What you are asked to do>
In the data below, which lines hold "computer"? Copy every one.

***** Input for this task

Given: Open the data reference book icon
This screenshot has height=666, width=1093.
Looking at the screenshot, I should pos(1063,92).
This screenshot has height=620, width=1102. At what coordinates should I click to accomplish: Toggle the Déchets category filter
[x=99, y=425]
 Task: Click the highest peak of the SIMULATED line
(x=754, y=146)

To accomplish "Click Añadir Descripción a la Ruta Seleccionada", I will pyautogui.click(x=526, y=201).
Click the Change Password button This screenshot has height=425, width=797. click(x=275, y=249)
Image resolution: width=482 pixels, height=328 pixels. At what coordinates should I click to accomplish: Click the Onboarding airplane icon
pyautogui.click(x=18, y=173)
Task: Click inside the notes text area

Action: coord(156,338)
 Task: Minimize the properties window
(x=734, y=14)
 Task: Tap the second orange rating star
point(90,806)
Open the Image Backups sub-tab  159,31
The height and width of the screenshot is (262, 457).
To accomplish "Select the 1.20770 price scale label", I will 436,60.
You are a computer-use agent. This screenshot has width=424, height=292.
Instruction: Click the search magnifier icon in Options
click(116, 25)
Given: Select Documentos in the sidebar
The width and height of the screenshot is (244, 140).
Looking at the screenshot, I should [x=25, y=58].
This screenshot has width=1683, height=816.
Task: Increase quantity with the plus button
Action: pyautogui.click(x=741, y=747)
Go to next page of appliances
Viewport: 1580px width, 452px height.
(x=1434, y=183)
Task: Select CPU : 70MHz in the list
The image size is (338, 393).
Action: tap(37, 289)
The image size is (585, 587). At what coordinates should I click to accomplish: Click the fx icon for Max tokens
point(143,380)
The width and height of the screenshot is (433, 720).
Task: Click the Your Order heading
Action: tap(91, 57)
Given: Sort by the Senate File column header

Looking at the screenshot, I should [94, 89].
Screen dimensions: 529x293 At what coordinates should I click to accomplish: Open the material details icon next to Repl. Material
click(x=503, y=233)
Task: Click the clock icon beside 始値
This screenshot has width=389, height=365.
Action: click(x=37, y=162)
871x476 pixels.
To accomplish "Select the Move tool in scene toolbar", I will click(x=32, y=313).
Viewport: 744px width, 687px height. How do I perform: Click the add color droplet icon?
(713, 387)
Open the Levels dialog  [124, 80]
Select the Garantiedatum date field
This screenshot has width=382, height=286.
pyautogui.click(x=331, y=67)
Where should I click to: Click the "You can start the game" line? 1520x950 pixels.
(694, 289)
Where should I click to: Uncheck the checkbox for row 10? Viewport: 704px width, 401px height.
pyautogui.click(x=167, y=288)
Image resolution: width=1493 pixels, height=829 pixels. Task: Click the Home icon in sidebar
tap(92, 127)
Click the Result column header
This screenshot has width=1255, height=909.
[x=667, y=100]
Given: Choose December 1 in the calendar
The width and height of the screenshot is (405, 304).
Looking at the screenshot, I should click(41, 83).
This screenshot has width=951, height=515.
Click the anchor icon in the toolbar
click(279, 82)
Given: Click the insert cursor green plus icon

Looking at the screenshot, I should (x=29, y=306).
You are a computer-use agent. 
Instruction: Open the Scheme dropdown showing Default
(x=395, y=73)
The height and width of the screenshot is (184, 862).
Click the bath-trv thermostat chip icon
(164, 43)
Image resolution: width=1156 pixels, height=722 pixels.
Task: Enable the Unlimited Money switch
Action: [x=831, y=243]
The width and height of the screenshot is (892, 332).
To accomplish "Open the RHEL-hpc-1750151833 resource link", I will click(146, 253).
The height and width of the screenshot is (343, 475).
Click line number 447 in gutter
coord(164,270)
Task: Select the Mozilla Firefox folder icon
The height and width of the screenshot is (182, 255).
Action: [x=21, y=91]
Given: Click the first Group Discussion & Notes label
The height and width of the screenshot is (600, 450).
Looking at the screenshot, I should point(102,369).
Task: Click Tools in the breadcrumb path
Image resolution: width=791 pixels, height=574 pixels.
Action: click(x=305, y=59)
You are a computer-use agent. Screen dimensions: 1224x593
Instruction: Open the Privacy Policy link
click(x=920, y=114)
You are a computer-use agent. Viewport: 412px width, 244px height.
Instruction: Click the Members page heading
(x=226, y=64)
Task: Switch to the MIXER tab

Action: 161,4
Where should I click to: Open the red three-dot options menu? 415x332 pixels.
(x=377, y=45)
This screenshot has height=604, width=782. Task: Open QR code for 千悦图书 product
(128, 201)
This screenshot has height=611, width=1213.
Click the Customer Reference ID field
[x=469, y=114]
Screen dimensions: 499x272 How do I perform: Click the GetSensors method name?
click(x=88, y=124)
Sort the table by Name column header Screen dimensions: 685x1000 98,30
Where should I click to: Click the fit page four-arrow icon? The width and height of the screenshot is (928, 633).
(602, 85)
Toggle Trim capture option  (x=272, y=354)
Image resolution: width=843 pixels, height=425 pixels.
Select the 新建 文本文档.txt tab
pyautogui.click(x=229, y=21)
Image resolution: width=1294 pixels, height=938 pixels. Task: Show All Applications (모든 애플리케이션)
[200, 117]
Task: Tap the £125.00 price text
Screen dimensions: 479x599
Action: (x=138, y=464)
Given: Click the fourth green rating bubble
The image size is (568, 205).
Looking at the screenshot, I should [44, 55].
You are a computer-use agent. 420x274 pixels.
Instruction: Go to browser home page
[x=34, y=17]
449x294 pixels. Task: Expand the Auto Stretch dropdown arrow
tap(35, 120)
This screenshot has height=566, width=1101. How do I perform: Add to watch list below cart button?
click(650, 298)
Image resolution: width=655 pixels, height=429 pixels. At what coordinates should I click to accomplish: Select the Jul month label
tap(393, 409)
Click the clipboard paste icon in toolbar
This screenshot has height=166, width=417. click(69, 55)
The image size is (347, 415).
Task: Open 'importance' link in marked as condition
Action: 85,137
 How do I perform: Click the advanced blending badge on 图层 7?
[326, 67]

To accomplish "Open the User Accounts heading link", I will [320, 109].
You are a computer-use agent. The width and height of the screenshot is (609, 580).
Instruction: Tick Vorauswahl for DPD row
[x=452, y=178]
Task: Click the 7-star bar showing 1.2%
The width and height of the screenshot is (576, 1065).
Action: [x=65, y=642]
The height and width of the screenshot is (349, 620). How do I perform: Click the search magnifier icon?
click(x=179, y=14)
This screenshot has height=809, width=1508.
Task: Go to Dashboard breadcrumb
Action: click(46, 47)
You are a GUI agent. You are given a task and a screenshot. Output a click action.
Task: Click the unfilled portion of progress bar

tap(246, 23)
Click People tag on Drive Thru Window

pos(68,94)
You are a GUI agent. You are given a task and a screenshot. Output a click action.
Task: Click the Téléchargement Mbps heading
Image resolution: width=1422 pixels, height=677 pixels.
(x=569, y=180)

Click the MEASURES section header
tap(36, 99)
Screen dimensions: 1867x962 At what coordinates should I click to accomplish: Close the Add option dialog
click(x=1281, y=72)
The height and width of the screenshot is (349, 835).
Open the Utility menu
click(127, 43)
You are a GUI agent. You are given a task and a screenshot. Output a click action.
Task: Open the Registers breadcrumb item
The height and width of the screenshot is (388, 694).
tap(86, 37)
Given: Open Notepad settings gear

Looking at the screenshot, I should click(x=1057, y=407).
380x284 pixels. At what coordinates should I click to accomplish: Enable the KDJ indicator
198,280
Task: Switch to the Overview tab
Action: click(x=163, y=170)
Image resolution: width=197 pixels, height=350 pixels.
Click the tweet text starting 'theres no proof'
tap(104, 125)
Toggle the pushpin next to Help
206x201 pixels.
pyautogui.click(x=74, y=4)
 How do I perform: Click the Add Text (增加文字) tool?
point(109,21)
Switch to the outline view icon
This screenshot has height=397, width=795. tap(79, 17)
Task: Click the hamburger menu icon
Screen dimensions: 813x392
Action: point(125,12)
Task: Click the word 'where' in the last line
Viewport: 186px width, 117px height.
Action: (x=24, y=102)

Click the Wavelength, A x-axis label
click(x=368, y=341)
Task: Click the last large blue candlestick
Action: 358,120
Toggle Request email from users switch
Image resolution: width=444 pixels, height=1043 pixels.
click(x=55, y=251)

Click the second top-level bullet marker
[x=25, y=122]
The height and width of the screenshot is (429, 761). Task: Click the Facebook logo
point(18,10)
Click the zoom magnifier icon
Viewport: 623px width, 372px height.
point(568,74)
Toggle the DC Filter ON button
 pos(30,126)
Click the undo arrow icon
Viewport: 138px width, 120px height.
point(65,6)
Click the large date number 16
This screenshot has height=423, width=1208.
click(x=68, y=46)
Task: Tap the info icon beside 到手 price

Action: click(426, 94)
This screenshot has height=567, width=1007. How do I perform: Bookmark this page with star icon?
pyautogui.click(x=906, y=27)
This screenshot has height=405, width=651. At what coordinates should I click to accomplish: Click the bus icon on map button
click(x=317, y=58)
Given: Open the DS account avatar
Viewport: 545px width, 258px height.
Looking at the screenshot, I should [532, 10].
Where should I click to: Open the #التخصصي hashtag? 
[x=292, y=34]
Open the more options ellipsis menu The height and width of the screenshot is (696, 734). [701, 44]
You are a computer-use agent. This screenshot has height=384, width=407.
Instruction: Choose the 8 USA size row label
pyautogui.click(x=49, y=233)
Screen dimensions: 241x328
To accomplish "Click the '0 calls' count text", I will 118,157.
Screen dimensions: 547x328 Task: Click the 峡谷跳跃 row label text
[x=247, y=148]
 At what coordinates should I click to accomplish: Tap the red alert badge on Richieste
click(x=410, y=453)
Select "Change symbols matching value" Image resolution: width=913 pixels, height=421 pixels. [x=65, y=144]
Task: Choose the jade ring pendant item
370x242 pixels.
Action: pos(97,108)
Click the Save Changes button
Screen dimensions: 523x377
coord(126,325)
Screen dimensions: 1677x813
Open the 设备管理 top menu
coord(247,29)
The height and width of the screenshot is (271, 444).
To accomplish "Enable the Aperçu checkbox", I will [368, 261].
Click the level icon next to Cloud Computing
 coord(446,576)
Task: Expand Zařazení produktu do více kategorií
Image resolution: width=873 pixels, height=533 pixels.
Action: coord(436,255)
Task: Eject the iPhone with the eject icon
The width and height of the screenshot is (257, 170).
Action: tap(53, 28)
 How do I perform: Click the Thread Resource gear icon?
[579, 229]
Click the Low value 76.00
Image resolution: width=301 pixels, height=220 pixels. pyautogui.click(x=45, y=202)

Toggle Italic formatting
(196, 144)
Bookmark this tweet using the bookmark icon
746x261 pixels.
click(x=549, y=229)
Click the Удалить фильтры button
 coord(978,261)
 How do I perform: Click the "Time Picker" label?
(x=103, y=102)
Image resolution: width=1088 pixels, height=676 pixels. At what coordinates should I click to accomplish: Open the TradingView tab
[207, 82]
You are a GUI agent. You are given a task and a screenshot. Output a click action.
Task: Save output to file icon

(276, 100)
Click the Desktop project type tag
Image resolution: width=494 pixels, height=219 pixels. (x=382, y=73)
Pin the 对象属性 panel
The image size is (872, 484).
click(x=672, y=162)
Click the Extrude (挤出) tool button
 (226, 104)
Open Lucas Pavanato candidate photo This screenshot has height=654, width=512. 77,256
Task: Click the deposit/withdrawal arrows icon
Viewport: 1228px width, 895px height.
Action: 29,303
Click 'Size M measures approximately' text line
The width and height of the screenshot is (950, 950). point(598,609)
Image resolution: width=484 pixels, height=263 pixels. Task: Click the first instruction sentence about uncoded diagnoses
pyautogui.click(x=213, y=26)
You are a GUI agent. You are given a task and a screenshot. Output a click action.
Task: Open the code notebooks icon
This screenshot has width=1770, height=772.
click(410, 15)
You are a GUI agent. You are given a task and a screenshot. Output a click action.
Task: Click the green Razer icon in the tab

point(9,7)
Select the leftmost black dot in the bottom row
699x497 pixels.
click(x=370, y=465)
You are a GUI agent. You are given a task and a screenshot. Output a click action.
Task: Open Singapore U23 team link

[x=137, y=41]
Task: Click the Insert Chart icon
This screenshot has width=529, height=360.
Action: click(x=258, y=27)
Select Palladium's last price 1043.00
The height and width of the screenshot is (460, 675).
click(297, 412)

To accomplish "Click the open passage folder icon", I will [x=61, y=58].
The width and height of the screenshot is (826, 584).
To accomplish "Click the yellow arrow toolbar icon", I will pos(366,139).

**********

Reply to the task>
You are a computer-use agent. This screenshot has width=424, height=292.
You are a computer-use agent. 
You are a computer-use agent. Screen dimensions: 1224x593
You are a computer-use agent. Viewport: 412px width, 244px height.
You are a computer-use agent. 420x274 pixels.
You are a computer-use agent. The width and height of the screenshot is (609, 580).
You are a computer-use agent. This screenshot has height=384, width=407.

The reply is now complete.